[Collected data entries]

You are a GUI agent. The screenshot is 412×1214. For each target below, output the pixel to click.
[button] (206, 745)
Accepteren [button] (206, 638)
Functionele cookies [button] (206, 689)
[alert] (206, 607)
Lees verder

--

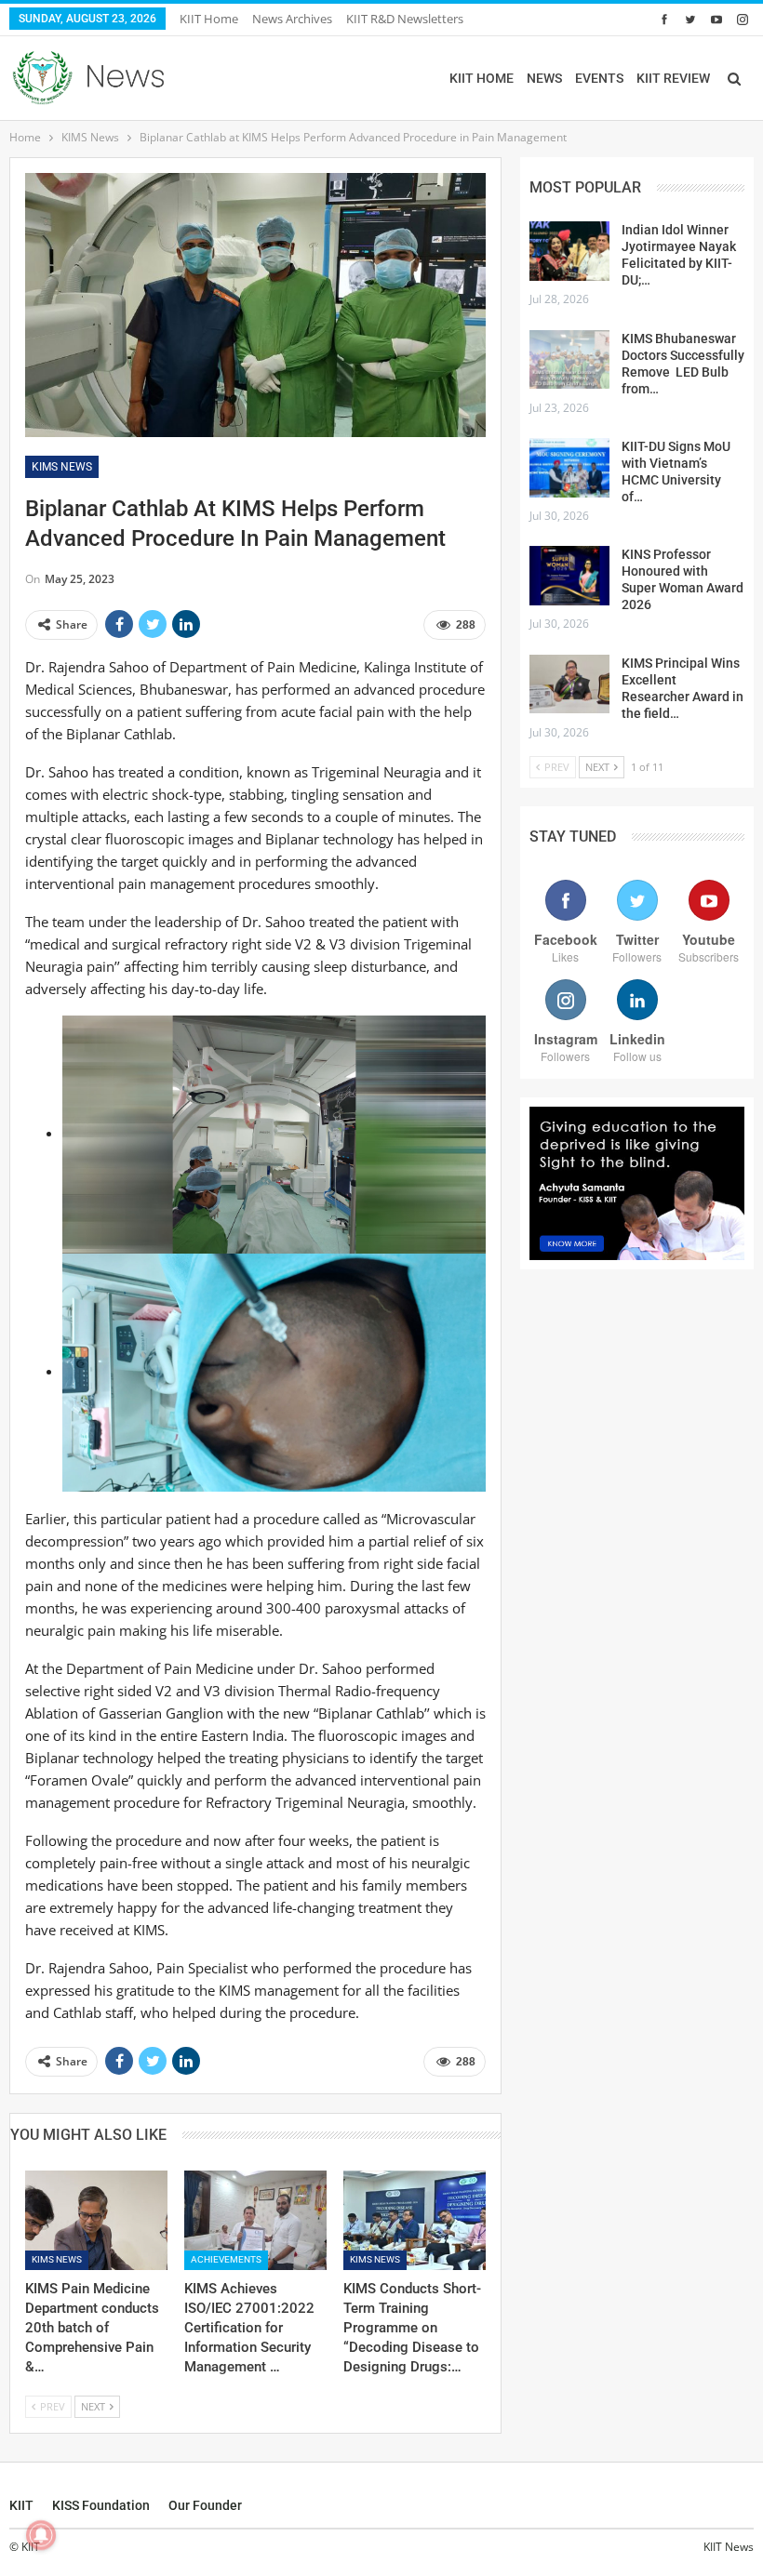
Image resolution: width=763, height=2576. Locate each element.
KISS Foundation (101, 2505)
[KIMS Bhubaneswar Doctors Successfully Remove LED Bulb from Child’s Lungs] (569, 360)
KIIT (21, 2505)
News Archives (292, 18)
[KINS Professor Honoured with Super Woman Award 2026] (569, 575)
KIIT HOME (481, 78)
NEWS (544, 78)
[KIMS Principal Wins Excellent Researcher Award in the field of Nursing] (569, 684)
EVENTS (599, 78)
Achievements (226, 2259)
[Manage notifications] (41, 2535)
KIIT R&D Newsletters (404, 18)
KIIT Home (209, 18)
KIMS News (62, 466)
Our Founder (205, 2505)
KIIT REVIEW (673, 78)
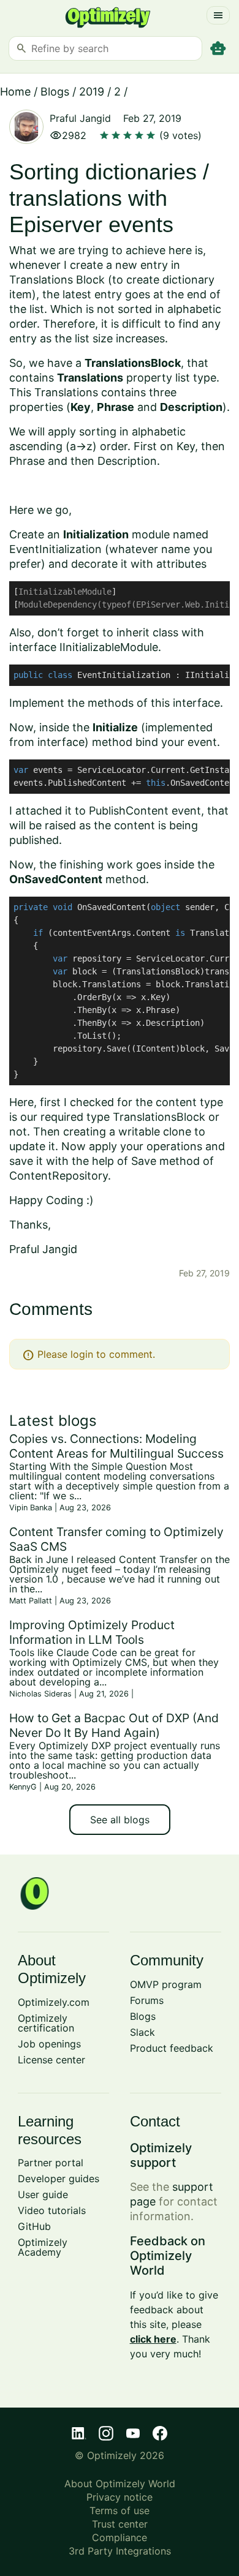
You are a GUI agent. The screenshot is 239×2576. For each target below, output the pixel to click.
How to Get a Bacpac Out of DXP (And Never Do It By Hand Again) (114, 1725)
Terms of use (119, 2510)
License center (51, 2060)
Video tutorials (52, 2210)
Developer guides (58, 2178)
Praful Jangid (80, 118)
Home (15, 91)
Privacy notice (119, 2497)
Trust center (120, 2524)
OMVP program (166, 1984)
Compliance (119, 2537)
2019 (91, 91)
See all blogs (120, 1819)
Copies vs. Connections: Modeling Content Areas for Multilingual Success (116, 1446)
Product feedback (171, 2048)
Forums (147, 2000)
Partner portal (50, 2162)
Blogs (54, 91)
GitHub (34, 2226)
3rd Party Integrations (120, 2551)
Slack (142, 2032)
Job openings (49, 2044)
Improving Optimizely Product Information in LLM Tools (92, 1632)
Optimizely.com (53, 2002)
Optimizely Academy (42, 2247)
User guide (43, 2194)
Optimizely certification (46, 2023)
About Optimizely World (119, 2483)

* [What is being asked] From the entries above, return exactly the line containing "Optimizely.com (53, 2002)", the line containing "About Optimizely World (119, 2483)", and all lines between, and nothing else.

* [Answer to this task]
Optimizely.com (53, 2002)
Optimizely Academy (42, 2247)
User guide (43, 2194)
Optimizely certification (46, 2023)
About Optimizely World (119, 2483)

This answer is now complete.